Baselines vs proposed
- Attribute Prediction (Overall accuracy): raw input in English prompts = 69.3% vs Malay prompts = 65.2%
- Pragmatic Function Prediction (accuracy): direct prompting = 28.0% vs attributes-provided prompting = 52.5%
- Pragmatic Function Prediction: chain-of-thought prompting = 32.4% vs attributes-provided = 52.5%
- Discourse Particle Prediction (accuracy): raw input = 43.0% vs attribute only = 61.5%, function only = 53.1%, attribute plus function = 69.1%
- SEA-LION Gemma-27B pragmatic function prediction improves from 23% to 59% (+35.8%) with attributes
- Chain-of-thought plus function particle prediction (68.9%) vs Attribute plus function (69.1%) performs similarly
Figures from the paper
Figures are reproduced from the source paper for academic discussion. Original copyright: the paper authors. See arXiv:2605.28782.

Fig 1: Five-dimensional annotation schema for Malay discourse particle utterances. An utterance is evaluated by
Limitations
- Text-only data excludes prosodic, intonational, and multi-turn conversational cues crucial for pragmatic interpretation, limiting annotation and model performance.
- Small size of the GOLD evaluation dataset (187 utterances) may constrain statistical power and generalizability.
- Only two Malay discourse particles (kan and ke) were studied; the approach needs extension to other particles and languages.
- Zero-shot prompting approach may not capture improvements possible via fine-tuning or continued post-training.
- Regional SEA-LION models lag primarily due to smaller scale and post-training deficits despite domain specialization.
- Annotations still subject to some human bias and disagreement, particularly for ambiguous attributes such as Listener Agreement.

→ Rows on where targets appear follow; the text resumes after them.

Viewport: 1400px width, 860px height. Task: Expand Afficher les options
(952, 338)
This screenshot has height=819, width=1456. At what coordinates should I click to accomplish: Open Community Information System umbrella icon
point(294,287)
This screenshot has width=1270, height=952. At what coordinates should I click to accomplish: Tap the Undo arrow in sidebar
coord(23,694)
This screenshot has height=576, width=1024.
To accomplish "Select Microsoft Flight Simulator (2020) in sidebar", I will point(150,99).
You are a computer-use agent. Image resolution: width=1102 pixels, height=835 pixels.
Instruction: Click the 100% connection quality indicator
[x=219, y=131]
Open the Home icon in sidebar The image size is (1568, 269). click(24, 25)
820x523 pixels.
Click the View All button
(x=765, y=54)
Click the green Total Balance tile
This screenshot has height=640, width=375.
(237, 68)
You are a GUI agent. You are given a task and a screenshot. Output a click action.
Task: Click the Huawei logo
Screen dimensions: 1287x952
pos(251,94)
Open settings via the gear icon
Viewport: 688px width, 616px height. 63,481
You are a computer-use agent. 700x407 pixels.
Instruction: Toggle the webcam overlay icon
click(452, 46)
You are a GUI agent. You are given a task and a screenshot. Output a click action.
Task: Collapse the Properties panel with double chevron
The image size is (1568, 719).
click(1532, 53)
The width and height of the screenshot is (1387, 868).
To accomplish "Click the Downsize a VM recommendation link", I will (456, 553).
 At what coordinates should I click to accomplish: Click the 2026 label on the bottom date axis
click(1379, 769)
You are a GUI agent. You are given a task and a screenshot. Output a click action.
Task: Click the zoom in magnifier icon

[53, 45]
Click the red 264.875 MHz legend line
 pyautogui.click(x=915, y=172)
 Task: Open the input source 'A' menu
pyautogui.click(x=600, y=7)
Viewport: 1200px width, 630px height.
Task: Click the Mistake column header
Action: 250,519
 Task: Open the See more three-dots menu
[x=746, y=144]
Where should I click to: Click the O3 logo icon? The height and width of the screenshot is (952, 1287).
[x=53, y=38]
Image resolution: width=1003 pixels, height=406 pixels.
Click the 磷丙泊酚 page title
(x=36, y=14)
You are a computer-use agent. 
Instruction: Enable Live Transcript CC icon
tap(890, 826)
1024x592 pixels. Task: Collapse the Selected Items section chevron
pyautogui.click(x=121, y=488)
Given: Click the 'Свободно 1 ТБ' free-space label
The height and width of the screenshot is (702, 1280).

Open questions / follow-ons
- How can multi-modal cues (prosody, intonation) and multi-turn conversational context be integrated to improve attribute annotation and LLM interpretation of discourse particles?
- Would fine-tuning or post-training LLMs on attribute-annotated data further enhance their pragmatic competence beyond zero-shot prompting?
- Can the five-attribute schema be generalized to other Southeast Asian languages with similarly rich discourse particle systems?
- How do different LLM architectures and training paradigms influence sensitivity to pragmatic cues, especially in low-resource languages?
Why it matters for bot defense
For bot-defense and CAPTCHA practitioners, this paper illustrates the challenges large language models face in understanding pragmatic nuances inherent in low-resource languages such as Malay. Discourse particles encode subtle social, emotional, and pragmatic meanings that current LLMs often miss without explicit scaffolding. This insight is valuable when designing language-based human-bot interaction tests or dialogue systems that need to robustly detect or generate human-like pragmatic signals. The attribute-based framework proposed provides a promising structured approach to improve LLMs’ pragmatic competencies, which in turn can help create more sophisticated CAPTCHAs or bot detection methods that exploit pragmatic subtlety rather than surface form alone.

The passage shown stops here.